Aging Parents · Life

How do we know when


I just made a short (now, thankfully) journey to my mother’s home to help care for her after her second mastectomy. It is a pretty surreal experience to turn the tables and be on the other side of everything with a parent.

I held her hand and spoke with her for a while as she was in bed. We talked about completely random things:  how she told my dad she was pregnant with me and immediately jumping to expereinces we shared with my daughter; we talked about what her life has been like lately and what she imagines my life and the lives of my siblings will be once she’s gone. I held her and I brushed hair out of her face and I stroked her arm and I smiled. After a day of draining her fluids, administering meds, attempting to make her let me take care of her, I finally left her in bed and hobbled off take care of the little things left over before getting to bed myself. Once I finally landed in bed, I unwound with reading a bit, washed my face and completed my other evening ablutions and finally turned off the light for a blissful sleep.

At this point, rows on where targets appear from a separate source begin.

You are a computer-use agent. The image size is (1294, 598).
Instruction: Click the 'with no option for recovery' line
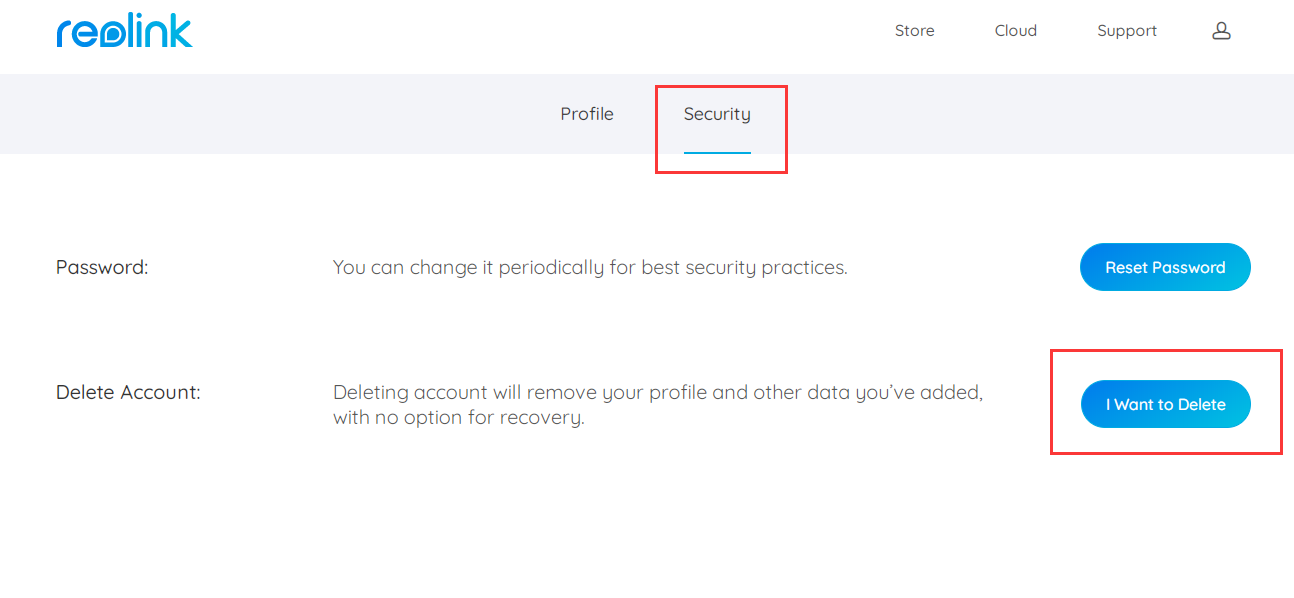coord(458,417)
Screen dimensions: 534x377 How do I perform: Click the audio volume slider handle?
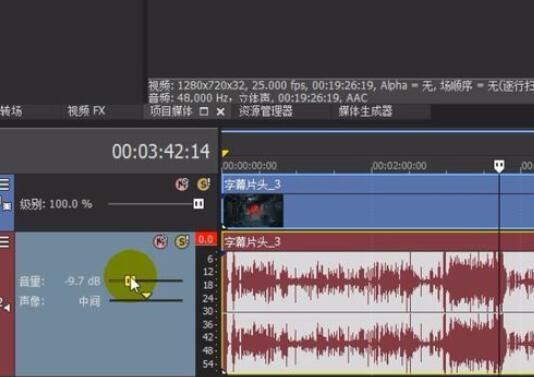tap(129, 281)
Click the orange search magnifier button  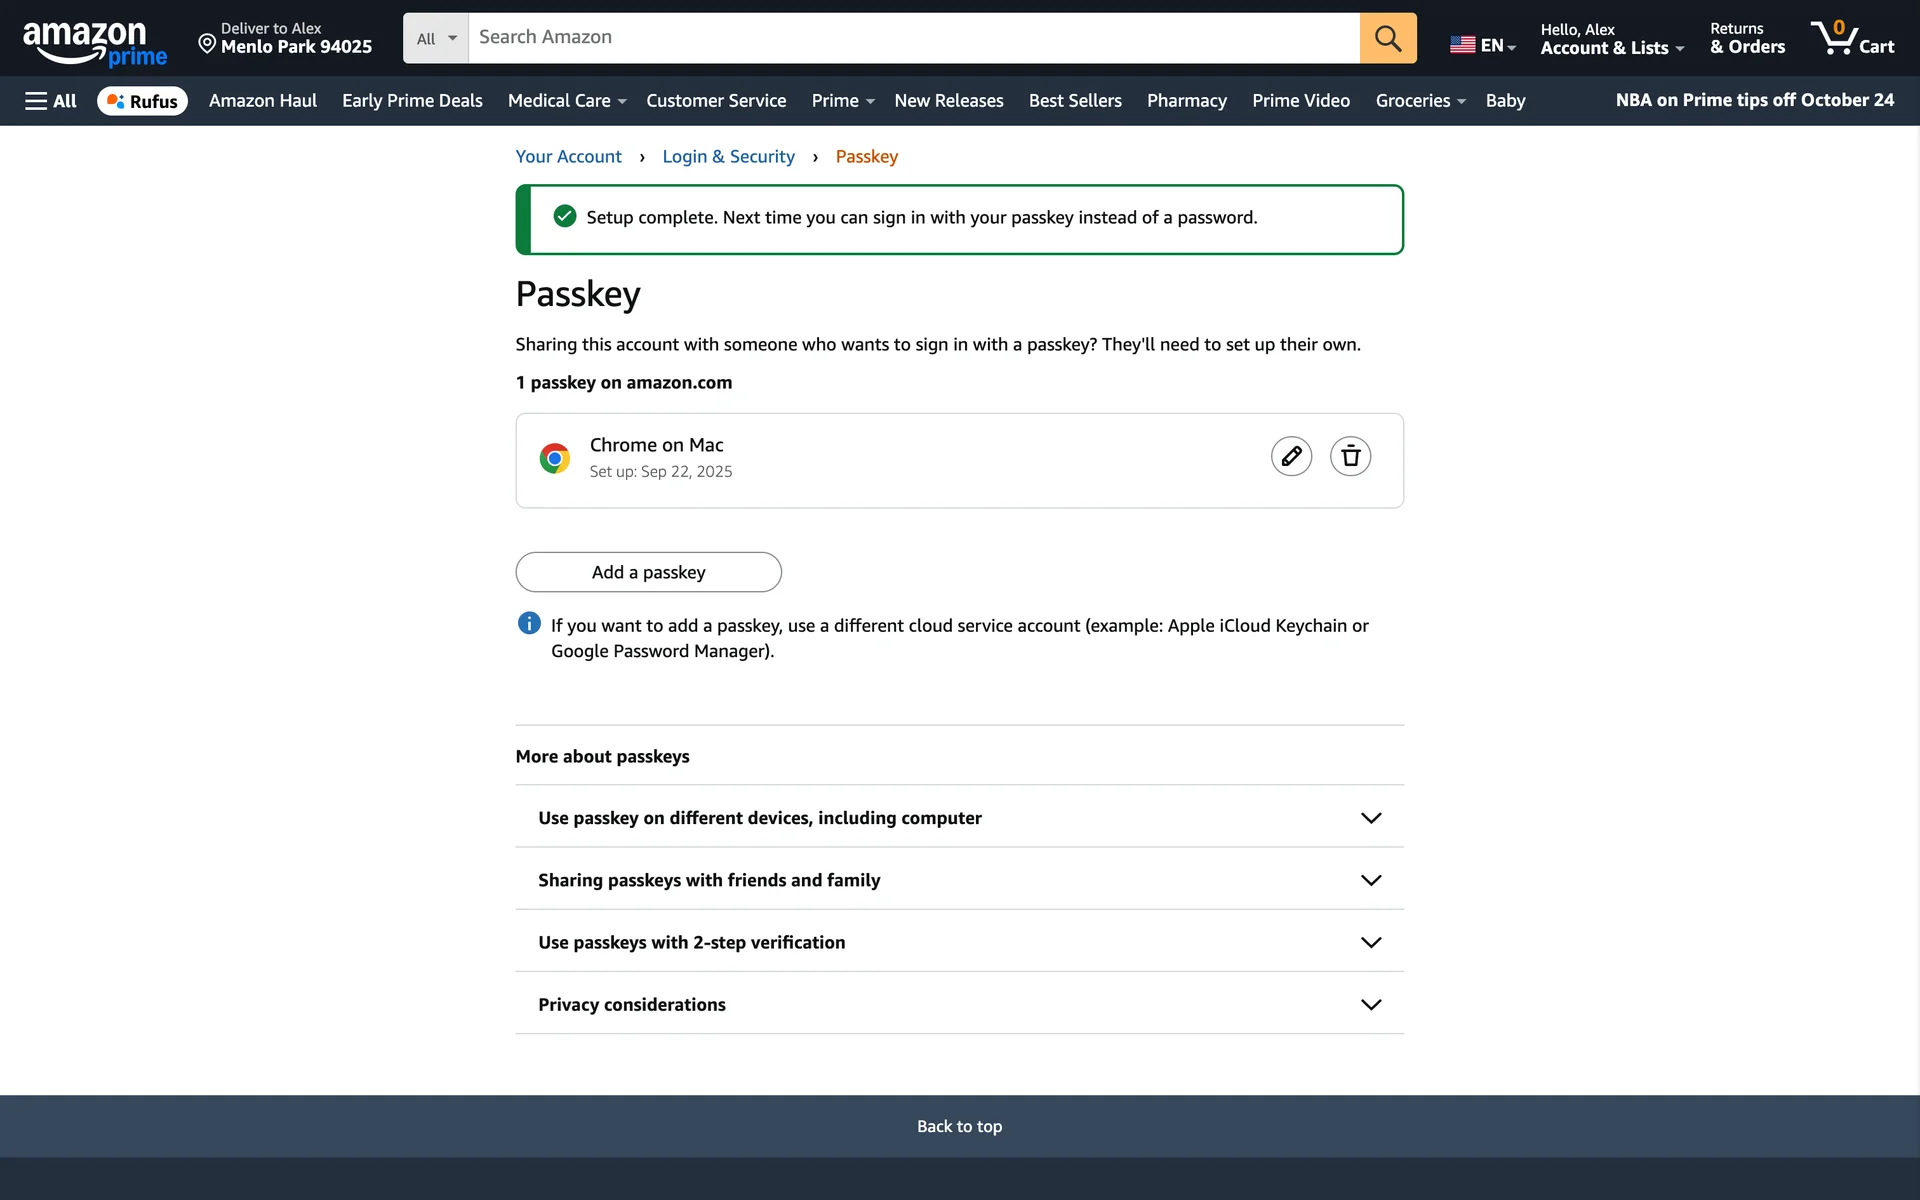[1387, 38]
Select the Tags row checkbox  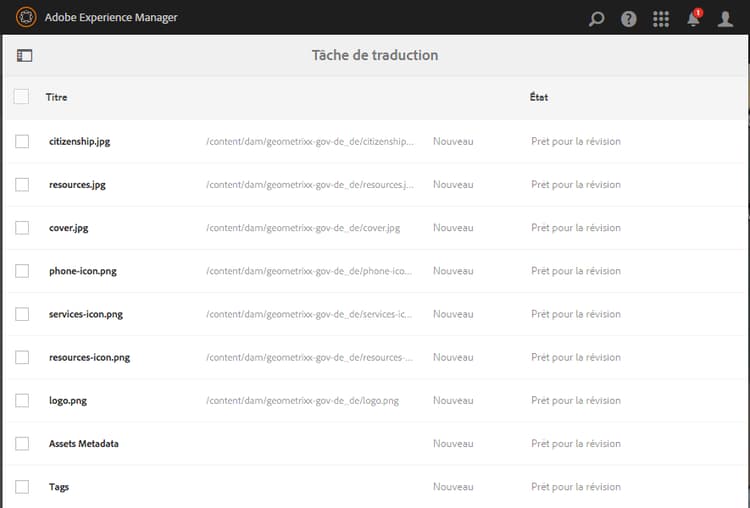click(x=22, y=487)
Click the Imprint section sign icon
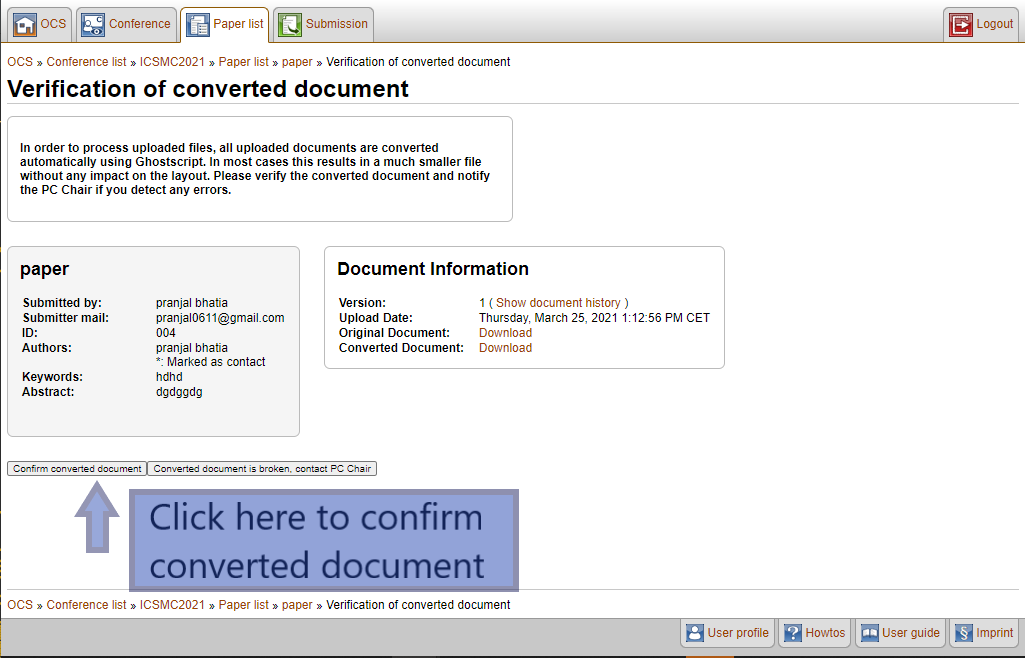1025x658 pixels. coord(964,633)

Now, it’s going to be important for me to paint a picture for you. The home my mother lives in now is in a community for senior citizens she moved to while I was in graduate school overseas and I’ve never considered it my home. Why should I? I’ve never lived here. It is a two bedroom home, and my mother painted the second room blue before I finished school. She moved all of my things into the room and made it so I could live there if I ever needed to. It wasn’t decorated or anything. My things weren’t unpacked. It didn’t feel inviting. It was a room. I know I’ve slept there, but I honestly have no recollection of ever doing so since I was only in the house for a few weeks before moving in with now Husband forever. Frankly, I was consumed enough with my life and its future that I hardly gave any attention to my family and especially my mom. Anyway. “My room” is blue. It is my favorite color and it happens to be Daughter’s favorite as well. There is a single bed in the room and, again, though I know I’ve slept in it I have no recollection. I do, however, know that I have tucked my daughter into this bed more times than myself. Blue room with which I am not familiar. Got it? Good.

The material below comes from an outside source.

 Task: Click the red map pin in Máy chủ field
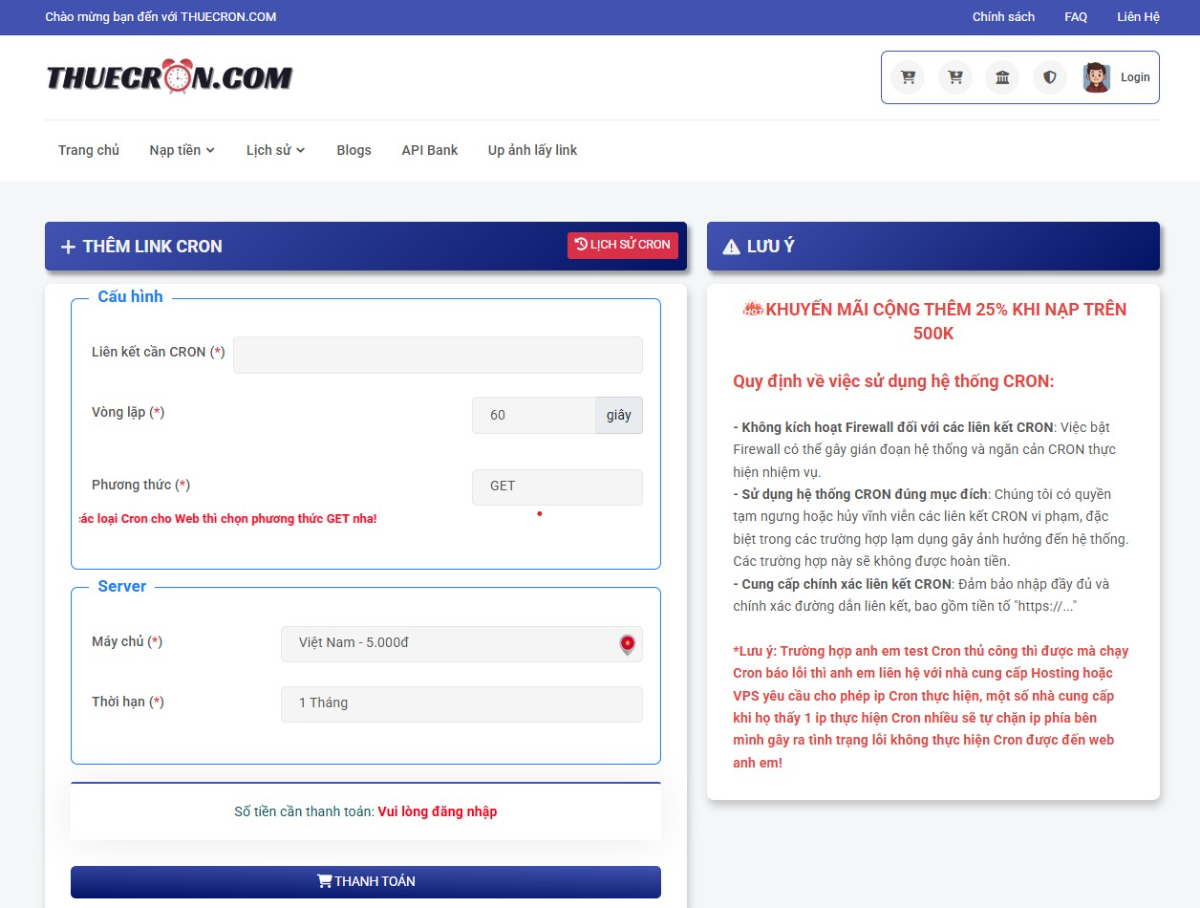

So, I climb into the tiny, rock hard, itchy for reasons I cannot explain bed. Lights off. Eyes heavy. It’s been a long and hard day. Between us, after this day I pretty much feel confident that, while I cannot tell you when my mother will die, I can tell you with relative certainty what the cause will be. I inhale deeply. I sigh. And I look up.

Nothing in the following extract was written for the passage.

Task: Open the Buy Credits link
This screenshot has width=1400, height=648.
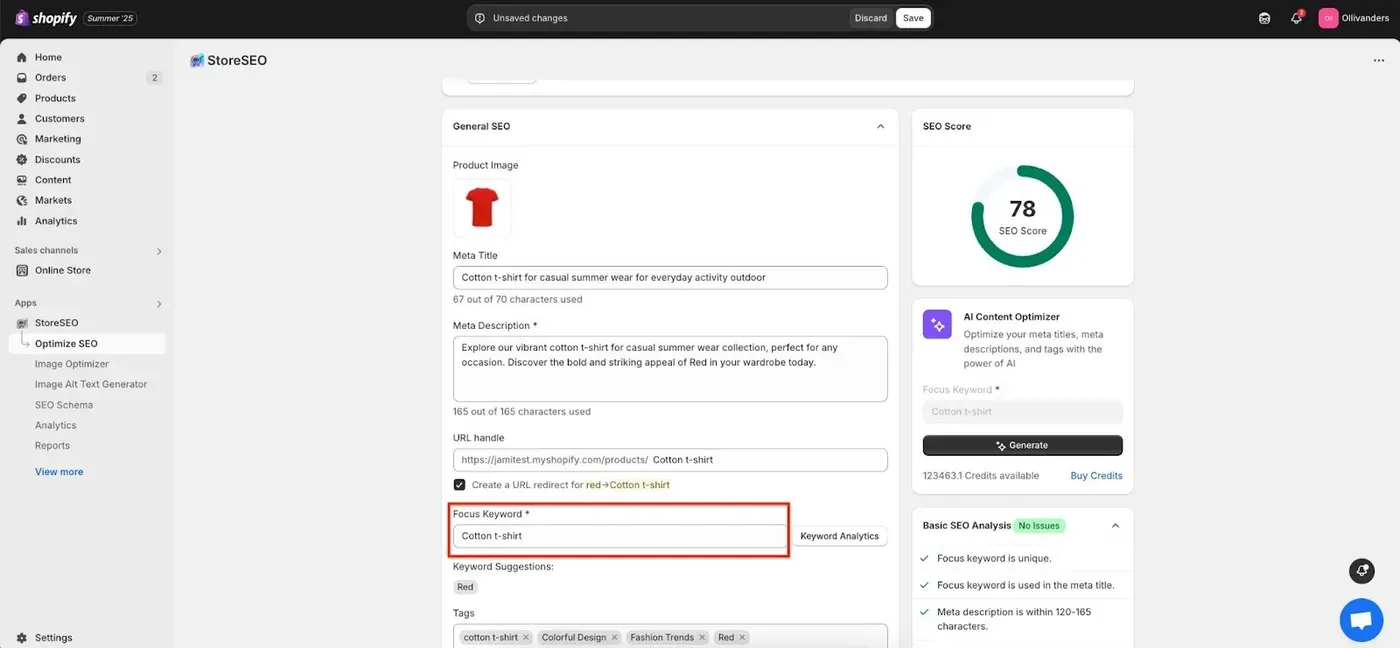Action: (x=1096, y=476)
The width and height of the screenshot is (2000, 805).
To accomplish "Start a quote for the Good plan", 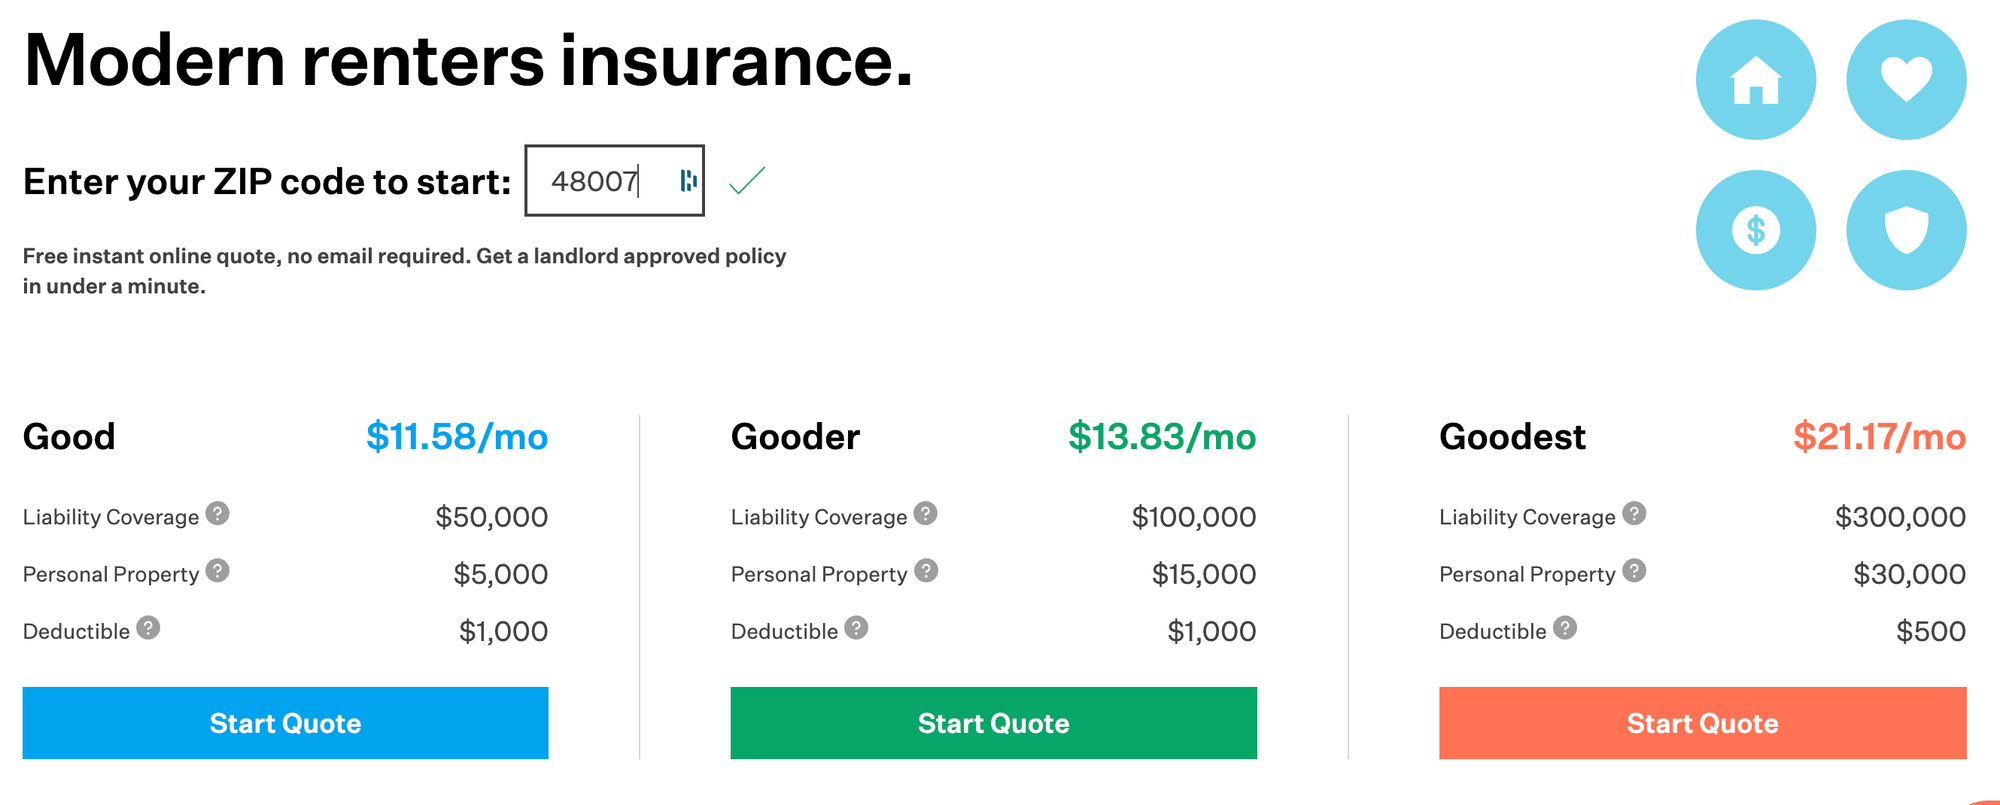I will 286,723.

On the ceiling, I notice for the first time that there are dozens of stars glowing in the dark. I cannot tell you when they were put there; I do not know if they were for me, to make this room feel somehow like home to my 23 year old brain, or if they were put there for Daughter. It really doesn’t matter because at this moment I can see a concrete example of who the woman in that bed is. She loves. She loves so desperately and so deeply that she does stupid things like putting glow in the dark stars on the ceiling to make me feel at home for a couple of weeks or to make her granddaughter feel less afraid sleeping in a new place. At that exact moment all of this hits me and I begin to shake. I realize how small my mother looks in her bed. (Have you ever noticed how small the ones we love look when they are very sick? I swear they shrink.) It is at this moment that I break down and I cry harder than I have in I don’t know how long. My heart splits in two as I wonder what is going to happen next.

Why is it that it took me until this moment to realize how much my mother loves me? When I had Daughter, I remember actually wondering what it would have been like if my mom had loved me like I love Daughter. I felt like I had invented the love I have for her. How much hubris is that?? Seriously. And these damn stars make me realize that I didn’t experience that love alone. It’s the love that parents feel. Period. Even if they’re complete crap, I truly believe that every parent in the history of time has felt this love, even if it was just for a passing moment.